DSCN3328Arrêt d'un AGC Occitanie en gare de Beauvoisin, commune de 4.800 habitants à 15,6 km de Nîmes, dans sa périphérie sud-ouest. Des quais lassés à l'abandon ne répondant en rien aux normes actuelles et un bâtiment voyageur fermé offrent un spectacle de pays sous-développé... A quelques encâblures des villes de Nîmes et Montpellier, et du chapelet de station balnéaires courant de Port-Camargue à La Grande-Motte. ©RDS

 En revanche, l’état des stations est généralement calamiteux et indigne d’une ligne affichant un tel potentiel. Si les bâtiments voyageurs sont souvent repeints (et souvent fermés), les quais sont dans un état pitoyable sauf à Aigues-Mortes. Les guichets demeurent ouverts à Vauvert, Aigues-Mortes et le Grau-du-Roi. Le pire est atteint à Saint-Laurent d’Aigouze dont la gare, rasée pour faire passer une route à quatre voie, la D979, et remplacée par un petit abri de quai en béton entre deux voiries, sans arbres, exigeant d'attendre l’été en plein soleil ou l’hiver en plein vent de nord.

 Quant à la signalisation actuelle, elle ne permettrait pas d’admettre un service cadencé alors qu’une fréquence à l’heure, voire plus côté nord, paraît commercialement et socialement légitime. Par plus qu’elle ne permettrait, dans le cadre d'une desserte voyageurs cadencée, un rétablissement significatif du trafic fret au départ de l’embranchement des Salins du Midi, au sud d’Aigues-Mortes, actuellement inutilisé.

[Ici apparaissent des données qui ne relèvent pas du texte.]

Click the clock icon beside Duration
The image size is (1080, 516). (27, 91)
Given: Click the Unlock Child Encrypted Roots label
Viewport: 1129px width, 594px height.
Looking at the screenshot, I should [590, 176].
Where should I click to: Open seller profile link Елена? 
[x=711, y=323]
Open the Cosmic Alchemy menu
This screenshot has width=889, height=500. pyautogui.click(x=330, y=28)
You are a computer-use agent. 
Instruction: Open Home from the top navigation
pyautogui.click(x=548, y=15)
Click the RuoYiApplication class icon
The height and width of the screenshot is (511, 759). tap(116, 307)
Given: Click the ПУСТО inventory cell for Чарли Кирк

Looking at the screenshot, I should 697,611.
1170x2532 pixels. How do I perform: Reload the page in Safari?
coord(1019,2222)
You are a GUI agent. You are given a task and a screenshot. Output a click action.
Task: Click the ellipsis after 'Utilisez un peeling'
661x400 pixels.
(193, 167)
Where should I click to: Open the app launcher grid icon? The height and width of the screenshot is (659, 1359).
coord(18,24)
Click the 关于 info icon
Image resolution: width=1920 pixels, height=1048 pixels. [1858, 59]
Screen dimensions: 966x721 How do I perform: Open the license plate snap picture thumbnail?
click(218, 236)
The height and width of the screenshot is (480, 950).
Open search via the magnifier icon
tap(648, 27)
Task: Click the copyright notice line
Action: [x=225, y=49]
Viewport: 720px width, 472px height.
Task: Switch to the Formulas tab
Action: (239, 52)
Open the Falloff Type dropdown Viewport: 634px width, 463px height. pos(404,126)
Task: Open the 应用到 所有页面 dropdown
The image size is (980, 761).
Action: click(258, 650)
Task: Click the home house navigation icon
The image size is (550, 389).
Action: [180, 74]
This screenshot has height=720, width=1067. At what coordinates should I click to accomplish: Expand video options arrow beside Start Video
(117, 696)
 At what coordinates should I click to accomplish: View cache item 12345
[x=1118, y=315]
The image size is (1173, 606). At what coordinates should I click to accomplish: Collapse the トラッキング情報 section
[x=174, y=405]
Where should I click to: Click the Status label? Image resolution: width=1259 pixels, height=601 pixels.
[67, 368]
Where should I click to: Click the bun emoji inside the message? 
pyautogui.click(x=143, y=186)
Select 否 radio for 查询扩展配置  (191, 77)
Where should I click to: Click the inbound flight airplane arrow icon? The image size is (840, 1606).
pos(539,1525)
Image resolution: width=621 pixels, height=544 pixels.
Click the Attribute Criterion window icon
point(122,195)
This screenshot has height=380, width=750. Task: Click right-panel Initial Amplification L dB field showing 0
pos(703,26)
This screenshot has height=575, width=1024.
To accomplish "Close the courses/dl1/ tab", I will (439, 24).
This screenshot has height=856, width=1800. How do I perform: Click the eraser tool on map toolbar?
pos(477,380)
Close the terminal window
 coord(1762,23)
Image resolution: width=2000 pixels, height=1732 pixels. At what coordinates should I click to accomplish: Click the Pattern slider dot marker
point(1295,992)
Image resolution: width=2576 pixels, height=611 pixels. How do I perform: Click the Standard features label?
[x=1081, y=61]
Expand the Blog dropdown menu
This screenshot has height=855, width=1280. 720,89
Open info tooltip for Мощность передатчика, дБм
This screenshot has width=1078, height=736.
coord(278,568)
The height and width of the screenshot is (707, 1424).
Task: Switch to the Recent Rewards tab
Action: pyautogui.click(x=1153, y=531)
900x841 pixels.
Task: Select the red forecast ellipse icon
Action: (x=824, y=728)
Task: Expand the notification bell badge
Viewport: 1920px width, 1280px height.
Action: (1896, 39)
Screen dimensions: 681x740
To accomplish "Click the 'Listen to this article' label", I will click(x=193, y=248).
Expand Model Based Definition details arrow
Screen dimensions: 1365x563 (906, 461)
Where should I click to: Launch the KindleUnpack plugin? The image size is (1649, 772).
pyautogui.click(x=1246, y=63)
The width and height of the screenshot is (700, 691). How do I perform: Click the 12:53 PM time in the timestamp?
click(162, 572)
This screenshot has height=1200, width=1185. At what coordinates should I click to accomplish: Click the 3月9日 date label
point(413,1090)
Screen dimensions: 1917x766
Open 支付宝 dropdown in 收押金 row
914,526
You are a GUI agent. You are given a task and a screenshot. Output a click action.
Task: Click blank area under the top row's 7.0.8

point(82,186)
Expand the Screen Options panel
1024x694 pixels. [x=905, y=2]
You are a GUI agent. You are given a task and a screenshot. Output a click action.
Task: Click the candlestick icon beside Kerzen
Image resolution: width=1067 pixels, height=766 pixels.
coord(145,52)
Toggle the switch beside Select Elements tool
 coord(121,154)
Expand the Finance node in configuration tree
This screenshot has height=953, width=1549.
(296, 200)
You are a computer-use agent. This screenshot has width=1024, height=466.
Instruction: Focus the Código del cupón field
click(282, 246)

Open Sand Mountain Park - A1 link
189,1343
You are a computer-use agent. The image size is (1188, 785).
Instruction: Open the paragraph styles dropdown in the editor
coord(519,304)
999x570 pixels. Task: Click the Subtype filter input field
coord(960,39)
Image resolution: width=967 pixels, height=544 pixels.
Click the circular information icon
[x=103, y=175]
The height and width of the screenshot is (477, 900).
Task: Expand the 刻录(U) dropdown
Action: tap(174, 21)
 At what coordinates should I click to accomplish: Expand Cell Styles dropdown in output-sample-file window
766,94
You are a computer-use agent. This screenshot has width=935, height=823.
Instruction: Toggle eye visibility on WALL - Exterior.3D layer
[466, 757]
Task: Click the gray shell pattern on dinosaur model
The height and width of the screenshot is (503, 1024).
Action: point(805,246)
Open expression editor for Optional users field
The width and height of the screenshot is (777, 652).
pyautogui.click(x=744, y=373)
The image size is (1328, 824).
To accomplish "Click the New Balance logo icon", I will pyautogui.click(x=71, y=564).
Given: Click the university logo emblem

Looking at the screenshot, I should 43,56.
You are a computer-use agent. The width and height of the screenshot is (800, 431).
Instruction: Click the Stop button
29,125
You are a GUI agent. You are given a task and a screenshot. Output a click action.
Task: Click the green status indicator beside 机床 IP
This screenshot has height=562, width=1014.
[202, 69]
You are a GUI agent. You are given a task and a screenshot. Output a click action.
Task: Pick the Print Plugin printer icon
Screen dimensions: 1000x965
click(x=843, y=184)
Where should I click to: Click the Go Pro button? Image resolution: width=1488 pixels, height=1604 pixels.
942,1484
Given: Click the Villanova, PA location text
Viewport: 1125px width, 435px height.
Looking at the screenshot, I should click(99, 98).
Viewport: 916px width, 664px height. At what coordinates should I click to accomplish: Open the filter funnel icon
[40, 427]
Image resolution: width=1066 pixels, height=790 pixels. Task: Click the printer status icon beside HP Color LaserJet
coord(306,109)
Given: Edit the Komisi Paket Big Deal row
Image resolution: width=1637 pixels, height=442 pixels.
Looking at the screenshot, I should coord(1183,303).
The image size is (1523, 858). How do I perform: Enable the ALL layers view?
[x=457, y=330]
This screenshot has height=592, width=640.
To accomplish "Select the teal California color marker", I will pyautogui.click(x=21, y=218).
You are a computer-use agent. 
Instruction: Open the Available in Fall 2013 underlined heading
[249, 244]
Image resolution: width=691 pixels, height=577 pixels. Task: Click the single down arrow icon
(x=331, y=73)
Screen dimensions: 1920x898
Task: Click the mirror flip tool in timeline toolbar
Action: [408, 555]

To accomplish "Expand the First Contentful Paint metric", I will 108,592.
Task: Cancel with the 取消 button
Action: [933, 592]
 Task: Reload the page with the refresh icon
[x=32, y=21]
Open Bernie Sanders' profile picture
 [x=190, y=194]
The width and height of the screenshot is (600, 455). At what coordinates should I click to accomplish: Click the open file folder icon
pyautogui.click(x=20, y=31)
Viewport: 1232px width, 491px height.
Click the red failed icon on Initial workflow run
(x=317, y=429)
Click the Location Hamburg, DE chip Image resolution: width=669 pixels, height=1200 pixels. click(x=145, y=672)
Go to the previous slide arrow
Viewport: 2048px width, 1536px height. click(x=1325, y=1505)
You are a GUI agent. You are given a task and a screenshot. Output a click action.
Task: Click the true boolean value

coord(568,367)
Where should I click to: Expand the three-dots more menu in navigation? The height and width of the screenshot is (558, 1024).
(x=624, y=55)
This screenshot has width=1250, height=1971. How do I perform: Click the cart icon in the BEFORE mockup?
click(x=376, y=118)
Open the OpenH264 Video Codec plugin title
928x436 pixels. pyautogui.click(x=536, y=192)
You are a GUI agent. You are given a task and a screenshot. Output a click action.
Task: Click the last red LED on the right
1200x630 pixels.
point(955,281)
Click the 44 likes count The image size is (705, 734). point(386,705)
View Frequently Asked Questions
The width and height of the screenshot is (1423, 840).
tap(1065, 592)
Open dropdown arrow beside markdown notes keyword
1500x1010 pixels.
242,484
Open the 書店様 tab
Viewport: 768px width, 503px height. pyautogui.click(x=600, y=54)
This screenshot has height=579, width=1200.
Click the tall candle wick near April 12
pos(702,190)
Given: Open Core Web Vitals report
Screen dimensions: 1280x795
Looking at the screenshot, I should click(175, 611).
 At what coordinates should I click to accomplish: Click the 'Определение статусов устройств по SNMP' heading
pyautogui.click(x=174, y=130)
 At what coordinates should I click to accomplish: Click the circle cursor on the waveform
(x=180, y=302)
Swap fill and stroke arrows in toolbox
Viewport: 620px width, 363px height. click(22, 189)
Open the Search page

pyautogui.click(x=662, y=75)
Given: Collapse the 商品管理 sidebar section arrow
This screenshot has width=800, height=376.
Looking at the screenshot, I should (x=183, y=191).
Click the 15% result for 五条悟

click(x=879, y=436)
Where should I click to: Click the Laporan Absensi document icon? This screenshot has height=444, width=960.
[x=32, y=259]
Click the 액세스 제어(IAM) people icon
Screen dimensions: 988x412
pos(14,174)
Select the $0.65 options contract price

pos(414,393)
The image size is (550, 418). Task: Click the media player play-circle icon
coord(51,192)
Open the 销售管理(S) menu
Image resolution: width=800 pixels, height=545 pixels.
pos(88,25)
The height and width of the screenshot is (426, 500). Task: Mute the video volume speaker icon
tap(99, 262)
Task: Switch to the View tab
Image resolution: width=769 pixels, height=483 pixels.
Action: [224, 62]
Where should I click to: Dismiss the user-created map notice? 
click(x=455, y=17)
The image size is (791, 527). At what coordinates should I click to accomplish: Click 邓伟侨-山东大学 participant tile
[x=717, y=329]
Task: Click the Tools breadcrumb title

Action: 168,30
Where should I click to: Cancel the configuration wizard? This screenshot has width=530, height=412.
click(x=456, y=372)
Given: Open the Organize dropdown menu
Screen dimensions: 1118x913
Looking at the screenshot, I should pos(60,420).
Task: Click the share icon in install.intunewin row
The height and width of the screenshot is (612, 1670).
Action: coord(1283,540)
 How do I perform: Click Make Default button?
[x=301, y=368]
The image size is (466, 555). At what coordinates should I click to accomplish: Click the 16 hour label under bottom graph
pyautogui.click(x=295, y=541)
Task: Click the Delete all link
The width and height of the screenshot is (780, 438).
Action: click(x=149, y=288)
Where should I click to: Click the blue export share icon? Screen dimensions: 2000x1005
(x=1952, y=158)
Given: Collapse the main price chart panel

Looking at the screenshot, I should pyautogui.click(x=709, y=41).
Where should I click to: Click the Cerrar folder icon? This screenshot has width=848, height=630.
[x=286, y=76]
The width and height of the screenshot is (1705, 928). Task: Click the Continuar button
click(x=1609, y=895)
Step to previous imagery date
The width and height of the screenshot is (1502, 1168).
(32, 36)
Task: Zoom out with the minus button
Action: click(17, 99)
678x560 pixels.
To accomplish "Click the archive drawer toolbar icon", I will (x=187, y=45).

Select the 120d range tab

Les emprises de la gare du Grau-du-Roi devraient être raccourcies pour laisser place à un « éco-quartier »

 La situation au Grau-du-Roi n’est guère plus reluisante. Si la gare a été rénovée, constituant un petit pôle d’échanges avec les lignes d’autocar, avec une passerelle côté Aigues-Mortes, les voies sont dans un état pitoyable, envahies par les herbes. Deux voies permettent de recevoir les trains, avec aiguillage donnant sur un tiroir, et une troisième, en cul-de-sac en amont du bâtiment voyageurs, est inutilisée. Ces emprises, relativement longues et importantes – une autre voie existait côté est – sont actuellement menacées par un projet immobilier et urbain qui projette d’amputer le faisceau de 220 mètres sur sa longueur, soit à partir du nord du bâtiment voyageurs qui ne ferait plus face aux voies.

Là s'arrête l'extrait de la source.